In Ihrer Autobiografie schreiben Sie, dass viele BAP-Platten nicht so klangen, wie Sie wollten, sondern wie der langjährige BAP-Gitarrist Klaus "Major" Heuser wollte.

Ich finde, es gehört sich in so 'ner Autobiografie nicht zu schreiben: "Es war alles super!" Denn sonst ist man schnell bei so 'nem Höher-Größer-Schneller-Weiter-Buch. Sechzig ist für einen Rock 'n' Roller ein biblisches Alter. Und wenn so ein Geburtstag naht, dann macht man es entweder wie AC/DC und sagt: "Um Gottes willen! Rede bloß nicht über das Alter, damit wir auch für die Klassenfahrt der nächsten Generation noch attraktiv sind. Oder du sagst: "Wo ist denn das Problem? Bob Dylan zum Beispiel, der diesen Monat siebzig wird, ist jetzt endlich so alt, wie er immer schon sein wollte." Wenn du ein ehrliches Buch machen willst, dann musst du schon auch bekennen, wo du vielleicht was abgeliefert hast, was doch ein Kompromiss war, obwohl du als derjenige dastehst, der nie Kompromisse gemacht hat.
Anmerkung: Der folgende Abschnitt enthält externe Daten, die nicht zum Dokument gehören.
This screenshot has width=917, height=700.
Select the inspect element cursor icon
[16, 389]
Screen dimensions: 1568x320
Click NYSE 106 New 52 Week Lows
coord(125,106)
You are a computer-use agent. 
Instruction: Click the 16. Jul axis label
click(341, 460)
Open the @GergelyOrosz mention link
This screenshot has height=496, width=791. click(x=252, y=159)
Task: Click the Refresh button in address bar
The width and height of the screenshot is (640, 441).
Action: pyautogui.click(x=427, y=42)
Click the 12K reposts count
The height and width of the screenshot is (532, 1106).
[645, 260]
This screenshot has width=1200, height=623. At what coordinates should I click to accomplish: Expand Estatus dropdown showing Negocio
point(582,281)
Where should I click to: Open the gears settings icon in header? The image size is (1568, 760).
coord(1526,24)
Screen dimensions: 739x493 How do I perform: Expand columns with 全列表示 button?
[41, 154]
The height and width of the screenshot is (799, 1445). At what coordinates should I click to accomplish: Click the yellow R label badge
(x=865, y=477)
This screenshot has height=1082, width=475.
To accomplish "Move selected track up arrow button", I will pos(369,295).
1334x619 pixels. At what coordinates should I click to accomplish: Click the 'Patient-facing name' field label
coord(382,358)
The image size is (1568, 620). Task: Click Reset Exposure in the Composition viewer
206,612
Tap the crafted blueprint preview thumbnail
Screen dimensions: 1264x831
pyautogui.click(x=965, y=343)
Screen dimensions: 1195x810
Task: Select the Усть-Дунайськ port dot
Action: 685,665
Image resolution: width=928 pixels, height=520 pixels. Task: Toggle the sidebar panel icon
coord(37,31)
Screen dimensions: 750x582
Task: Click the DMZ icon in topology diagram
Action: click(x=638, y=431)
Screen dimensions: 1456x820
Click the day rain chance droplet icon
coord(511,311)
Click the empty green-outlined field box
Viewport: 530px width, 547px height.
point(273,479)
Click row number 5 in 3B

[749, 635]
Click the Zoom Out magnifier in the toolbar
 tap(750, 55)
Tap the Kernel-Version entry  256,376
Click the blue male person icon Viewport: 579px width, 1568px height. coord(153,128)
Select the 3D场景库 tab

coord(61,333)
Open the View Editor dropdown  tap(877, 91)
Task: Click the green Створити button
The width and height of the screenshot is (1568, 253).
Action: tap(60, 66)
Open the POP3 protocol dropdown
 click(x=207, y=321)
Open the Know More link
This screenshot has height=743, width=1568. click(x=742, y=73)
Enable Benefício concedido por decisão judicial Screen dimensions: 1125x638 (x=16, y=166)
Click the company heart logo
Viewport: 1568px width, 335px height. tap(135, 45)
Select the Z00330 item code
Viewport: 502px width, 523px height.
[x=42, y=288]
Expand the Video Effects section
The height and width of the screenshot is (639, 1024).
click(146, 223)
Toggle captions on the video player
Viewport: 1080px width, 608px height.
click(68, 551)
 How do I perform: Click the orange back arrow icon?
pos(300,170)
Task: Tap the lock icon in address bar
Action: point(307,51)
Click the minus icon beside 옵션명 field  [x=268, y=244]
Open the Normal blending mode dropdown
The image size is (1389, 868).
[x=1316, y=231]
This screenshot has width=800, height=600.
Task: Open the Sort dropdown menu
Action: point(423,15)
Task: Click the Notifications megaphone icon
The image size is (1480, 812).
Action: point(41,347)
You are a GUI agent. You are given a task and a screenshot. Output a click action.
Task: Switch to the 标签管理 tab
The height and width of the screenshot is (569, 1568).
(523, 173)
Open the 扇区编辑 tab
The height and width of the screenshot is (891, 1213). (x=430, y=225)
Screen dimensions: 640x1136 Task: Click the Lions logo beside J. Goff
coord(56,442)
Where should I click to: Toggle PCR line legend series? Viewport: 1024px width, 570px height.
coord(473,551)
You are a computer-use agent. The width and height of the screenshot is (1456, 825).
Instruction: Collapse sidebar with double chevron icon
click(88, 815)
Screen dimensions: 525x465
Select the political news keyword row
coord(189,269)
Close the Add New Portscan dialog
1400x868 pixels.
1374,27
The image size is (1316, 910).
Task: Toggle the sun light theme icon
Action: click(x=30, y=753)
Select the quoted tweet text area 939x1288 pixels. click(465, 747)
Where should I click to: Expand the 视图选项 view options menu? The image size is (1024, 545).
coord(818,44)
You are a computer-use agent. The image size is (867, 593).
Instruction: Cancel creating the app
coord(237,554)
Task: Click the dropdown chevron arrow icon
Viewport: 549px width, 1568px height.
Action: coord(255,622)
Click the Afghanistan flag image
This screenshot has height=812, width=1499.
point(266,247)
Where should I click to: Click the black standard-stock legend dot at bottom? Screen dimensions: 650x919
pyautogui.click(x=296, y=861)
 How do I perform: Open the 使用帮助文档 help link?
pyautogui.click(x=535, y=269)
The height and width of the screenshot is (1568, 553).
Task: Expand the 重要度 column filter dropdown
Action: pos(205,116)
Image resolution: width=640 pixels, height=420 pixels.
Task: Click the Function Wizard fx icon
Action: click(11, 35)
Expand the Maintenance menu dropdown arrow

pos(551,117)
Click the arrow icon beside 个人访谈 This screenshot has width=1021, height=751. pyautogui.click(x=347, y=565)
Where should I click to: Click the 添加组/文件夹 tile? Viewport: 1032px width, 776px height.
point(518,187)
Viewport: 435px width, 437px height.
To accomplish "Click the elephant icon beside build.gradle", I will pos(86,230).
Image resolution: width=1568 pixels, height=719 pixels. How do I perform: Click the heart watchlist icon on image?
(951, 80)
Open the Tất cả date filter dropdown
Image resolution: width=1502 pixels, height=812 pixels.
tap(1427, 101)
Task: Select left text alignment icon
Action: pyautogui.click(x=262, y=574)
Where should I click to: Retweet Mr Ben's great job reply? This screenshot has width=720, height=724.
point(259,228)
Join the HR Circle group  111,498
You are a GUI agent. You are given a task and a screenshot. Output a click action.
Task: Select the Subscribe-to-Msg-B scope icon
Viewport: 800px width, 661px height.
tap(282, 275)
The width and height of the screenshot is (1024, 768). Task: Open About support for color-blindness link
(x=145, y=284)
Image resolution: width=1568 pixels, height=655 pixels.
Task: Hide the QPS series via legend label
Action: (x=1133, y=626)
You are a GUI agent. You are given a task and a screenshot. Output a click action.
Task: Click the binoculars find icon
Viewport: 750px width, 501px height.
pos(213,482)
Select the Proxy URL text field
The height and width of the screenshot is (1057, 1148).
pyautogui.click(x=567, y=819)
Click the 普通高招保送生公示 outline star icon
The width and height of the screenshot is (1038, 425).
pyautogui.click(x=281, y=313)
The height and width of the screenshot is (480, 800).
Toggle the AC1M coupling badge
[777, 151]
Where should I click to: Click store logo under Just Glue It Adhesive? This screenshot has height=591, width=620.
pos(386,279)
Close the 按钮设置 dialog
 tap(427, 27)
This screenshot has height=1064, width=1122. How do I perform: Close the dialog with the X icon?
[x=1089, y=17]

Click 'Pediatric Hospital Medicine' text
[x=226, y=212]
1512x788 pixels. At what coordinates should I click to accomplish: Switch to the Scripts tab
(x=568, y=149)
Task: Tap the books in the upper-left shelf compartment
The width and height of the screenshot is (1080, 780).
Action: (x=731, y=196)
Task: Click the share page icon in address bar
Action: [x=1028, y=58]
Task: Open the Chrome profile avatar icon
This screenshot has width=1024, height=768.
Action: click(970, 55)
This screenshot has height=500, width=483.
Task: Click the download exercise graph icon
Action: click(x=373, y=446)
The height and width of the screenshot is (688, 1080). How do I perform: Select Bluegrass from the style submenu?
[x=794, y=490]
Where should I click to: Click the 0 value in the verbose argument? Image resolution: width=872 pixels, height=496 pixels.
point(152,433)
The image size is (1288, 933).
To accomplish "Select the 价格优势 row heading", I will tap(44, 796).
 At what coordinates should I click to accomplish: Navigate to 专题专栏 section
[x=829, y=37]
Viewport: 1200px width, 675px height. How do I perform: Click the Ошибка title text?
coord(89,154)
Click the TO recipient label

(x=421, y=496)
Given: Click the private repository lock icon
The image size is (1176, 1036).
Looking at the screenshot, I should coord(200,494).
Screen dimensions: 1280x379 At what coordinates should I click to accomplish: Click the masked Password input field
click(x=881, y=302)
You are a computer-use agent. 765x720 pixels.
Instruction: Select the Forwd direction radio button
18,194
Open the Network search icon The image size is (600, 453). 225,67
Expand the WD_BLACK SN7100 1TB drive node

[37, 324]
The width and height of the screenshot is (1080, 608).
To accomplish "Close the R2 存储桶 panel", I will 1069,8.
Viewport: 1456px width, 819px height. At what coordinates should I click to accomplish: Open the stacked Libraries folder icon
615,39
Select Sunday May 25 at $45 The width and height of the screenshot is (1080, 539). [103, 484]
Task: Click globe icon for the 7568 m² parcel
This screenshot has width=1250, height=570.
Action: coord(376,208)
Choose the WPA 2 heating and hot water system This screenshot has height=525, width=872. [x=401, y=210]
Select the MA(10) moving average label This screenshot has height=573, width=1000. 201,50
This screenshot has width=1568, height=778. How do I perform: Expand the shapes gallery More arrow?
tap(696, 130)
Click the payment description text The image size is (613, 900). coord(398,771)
Ihr ehemaliger Bandkollege Klaus "Major" Heuser, der Komponist vieler BAP-Songs, kommt in Ihrem Buch sehr schlecht weg.

Nein, nicht sehr schlecht. Ich habe darauf geachtet, dass ich ihm mit Respekt begegne.

Sie schreiben, er habe den Rest der Band mit seinen "nicht enden wollenden" Gitarrensoli regelmäßig "zu Statisten degradiert".

Das war auch so. Und es war zeitweise sehr schwer, als Band Musik zu machen. Da gab es viel zu viel Tauziehen. Andererseits: Ohne den Major wäre mit BAP nach dem zweiten Album schon Schluss gewesen.

Und jetzt sind Sie selbst BAP?

Nein. Seit der Major ausgestiegen ist, arbeiten wir richtig als Band. Jetzt bin ich der Sänger und Texter von BAP. Und - okay - ich habe das letzte Wort. Das habe ich mir vorbehalten. Ich habe ja lange nicht glauben wollen, dass Kunst mit Demokratie nichts zu tun hat. Aber ich habe es lernen müssen. Wer braucht denn eine Band BAP, die nach Coldplay kling? Also, ich nicht.

Am Dienstag lesen Sie im Theaterhaus; im Sommer spielen Sie mit BAP auf dem Stuttgarter Killesberg. Weshalb sind Sie nach wie vor so viel auf Achse?

Weil es am meisten Spaß macht zu sehen, wie das, was man sich ausgedacht hat, vor Publikum wächst. Und das ist so, obwohl ich mich erst in dritter Linie als Musiker sehe: Meine ersten beiden Berufe sind Geschichtenerzähler und Maler. Aber Musiker? Ich weiß nicht. Es ist selten, dass von dem, was ich im Studio auf der Gitarre spiele, auf der Platte irgendwas übrig bleibt.

Termin Wolfgang Niedeckens Lesung am 10. Mai im Theaterhaus beginnt um 20.15 Uhr.